* [SELECTED EXTRACT]:
------------------------------

To think that their main aim in this is to stop infidels drawing pictures of the Prophet is to fail to understand factionalism.

Community leaders acquire power through the amount of influence they have within their own faction.   As we in Northern Ireland have good reason to know verbal attacks on people, not of their community, by wannabe somebodies, are more likely to be driven by a desire to foster the hive mentality within their own community, than by the behaviour of the other.

We wave our flag, they respond to the threat by waving theirs.  Demonstrations ensue followed by rioting, as those  low down in the pecking order of their own communities assert themselves against the other.

The people within the factions experience a greater sense of solidarity as they work together to oppose the other, and community leaders acquire a great deal more power than they would have, if their followers, instead of focusing  on the evil of the opposing faction, were scrutinizing the leaders.The main threat to the position of  the leader comes from those, who are even more vitriolic in their condemnation of the other..  So the hate rhetoric spirals on both sides.  And where there is hate rhetoric, violence follows.

Atheist blogger J.T. Eberhard had not a approved of  the American Freedom Defense Initiative’s recent draw Muhammad competition, understanding it  to be pointless offending for the sake of offending, rather than a defence of free speech..

He however approved of the actual winner of the competition,: a cartoon of an Uncle Abanazar/genie of the lamp type figure meant presumably to represent Muhammad, with a speech bubble saying, “You can’t draw me,” being drawn by a hand, with a speech bubble saying,”That’s why I draw you.”

He thinks it sends the message to those issuing fatwas, that if they want free speech advocates to stop drawing Muhammad, then they should stop threatening violence.

These people  are acquiring power by complaining about the perfidy of the infidel.  Why would they want you to stop?  The presence of an external focus for dissatisfaction binds their followers together, and distracts them from questioning their leaders’ dictates. And the power-seeking complainants are not the ones  doing the dying.

The irony of the situation is that those proponents of free speech,such as Marc Randazza, who insist on producing or reproducing images of Muhammad to demonstrate that they cannot be intimidated, are by their own account, letting their actions be controlled by  Muslim extremists. They are only producing or reproducing pictures because they have been told not to.

------------------------------

* [RAW DATA]:
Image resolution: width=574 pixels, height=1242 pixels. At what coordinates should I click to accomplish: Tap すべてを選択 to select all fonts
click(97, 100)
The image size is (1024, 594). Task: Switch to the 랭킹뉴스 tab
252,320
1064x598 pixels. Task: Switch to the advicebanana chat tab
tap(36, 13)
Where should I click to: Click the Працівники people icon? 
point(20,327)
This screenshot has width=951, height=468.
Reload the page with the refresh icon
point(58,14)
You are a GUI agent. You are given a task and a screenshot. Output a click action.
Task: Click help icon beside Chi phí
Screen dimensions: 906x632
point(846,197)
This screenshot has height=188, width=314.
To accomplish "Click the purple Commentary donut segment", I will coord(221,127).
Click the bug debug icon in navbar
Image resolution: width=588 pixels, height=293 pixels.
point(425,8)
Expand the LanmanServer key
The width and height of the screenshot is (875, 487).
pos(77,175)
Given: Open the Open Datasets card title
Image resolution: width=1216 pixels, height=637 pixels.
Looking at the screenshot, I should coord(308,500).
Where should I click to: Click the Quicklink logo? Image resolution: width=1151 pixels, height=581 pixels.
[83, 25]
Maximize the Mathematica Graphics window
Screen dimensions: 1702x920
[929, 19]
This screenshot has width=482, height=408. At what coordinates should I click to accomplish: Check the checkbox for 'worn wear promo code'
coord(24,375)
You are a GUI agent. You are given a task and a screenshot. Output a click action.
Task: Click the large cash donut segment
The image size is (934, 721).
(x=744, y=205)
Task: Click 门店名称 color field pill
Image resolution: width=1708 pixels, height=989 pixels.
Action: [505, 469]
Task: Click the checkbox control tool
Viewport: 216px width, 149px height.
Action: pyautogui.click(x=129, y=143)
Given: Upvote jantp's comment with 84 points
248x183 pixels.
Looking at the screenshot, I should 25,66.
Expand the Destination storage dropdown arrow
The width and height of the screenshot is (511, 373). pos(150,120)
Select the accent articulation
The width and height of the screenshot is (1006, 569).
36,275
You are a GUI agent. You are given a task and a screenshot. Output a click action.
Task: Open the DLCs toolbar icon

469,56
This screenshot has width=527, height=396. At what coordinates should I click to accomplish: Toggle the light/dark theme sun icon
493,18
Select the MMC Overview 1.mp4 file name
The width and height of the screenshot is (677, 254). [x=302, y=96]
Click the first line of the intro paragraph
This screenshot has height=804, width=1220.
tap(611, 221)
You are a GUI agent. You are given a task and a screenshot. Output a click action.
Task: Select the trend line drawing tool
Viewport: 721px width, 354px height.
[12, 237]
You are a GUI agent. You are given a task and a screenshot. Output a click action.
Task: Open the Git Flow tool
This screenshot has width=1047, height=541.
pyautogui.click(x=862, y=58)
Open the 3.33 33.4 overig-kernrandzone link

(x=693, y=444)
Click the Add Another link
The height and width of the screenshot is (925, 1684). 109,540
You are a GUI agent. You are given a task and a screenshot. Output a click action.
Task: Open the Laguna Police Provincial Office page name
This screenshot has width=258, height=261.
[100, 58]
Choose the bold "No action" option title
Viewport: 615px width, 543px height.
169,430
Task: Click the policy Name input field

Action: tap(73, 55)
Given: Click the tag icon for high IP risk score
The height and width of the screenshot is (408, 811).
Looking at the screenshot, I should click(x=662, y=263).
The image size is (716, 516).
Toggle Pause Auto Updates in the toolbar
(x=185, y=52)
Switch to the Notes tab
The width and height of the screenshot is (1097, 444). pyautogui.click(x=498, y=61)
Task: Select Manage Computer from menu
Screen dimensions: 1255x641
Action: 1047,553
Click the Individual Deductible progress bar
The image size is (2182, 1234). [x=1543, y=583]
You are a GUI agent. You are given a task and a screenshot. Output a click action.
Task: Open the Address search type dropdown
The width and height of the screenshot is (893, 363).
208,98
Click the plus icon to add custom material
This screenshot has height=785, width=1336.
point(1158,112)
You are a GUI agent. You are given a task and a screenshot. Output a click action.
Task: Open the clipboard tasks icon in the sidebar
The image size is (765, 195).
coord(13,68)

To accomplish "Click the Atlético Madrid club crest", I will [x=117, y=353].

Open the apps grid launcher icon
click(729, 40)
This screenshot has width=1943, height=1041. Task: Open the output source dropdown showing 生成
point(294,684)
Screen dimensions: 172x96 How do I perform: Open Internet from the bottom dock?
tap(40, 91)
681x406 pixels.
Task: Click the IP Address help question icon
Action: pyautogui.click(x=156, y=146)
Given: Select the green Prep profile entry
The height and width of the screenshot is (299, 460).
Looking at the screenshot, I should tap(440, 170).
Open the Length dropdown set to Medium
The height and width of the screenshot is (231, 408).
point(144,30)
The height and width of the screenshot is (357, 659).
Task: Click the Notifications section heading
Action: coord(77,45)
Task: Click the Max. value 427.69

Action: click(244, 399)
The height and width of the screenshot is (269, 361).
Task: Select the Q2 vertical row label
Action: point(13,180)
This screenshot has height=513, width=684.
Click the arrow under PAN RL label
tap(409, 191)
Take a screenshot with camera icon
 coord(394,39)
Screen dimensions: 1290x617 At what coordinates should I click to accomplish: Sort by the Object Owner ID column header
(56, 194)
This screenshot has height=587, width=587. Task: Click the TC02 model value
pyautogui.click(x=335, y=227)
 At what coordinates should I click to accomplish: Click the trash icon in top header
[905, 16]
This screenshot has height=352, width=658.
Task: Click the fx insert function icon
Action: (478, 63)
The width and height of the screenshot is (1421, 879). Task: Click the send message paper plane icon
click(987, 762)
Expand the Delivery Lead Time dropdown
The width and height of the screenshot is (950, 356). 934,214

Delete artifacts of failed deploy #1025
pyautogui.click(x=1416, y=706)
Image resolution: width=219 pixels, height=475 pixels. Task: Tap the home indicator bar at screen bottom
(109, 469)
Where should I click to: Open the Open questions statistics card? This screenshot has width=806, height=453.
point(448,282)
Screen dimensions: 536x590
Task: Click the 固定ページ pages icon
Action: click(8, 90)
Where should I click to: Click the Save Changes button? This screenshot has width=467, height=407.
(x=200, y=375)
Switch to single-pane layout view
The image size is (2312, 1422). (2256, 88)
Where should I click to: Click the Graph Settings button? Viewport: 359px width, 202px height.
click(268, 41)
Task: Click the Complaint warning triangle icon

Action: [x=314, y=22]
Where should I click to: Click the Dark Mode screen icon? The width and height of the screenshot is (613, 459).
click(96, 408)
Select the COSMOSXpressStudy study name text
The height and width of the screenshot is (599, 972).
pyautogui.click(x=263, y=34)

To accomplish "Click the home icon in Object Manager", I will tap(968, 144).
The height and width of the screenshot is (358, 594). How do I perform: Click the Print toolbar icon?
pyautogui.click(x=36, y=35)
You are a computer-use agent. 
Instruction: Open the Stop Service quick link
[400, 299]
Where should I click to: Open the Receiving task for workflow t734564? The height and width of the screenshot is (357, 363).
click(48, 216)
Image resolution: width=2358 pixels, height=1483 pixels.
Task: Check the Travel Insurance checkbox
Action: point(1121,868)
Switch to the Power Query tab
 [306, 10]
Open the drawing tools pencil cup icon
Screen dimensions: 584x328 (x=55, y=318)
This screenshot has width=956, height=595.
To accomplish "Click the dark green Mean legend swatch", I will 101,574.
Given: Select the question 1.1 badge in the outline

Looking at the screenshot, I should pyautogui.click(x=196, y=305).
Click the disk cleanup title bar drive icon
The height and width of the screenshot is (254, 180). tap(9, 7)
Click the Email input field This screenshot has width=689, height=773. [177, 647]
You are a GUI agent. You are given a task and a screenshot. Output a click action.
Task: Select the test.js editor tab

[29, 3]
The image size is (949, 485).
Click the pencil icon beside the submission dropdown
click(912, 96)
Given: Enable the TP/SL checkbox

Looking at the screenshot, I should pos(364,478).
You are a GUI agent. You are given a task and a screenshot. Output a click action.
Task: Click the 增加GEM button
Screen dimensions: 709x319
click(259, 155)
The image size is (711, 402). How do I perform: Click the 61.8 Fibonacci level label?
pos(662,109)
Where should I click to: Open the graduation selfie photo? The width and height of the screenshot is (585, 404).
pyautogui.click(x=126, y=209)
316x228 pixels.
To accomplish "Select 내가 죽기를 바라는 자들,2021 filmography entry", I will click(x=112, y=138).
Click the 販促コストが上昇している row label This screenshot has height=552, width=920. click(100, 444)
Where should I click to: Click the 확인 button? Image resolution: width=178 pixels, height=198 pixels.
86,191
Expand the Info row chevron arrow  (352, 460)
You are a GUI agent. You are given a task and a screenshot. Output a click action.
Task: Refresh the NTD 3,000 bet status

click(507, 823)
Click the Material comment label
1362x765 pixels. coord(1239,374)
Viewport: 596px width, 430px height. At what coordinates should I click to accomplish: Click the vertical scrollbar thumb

------------------------------

* [INSTRUCTIONS FOR THE TASK]: Can you rewrite the passage on factionalism from "We wave our" up to and including "against the other.", changing "flag" to "banner"?

* [FINAL RESULT]:
We wave our banner, they respond to the threat by waving theirs.  Demonstrations ensue followed by rioting, as those  low down in the pecking order of their own communities assert themselves against the other.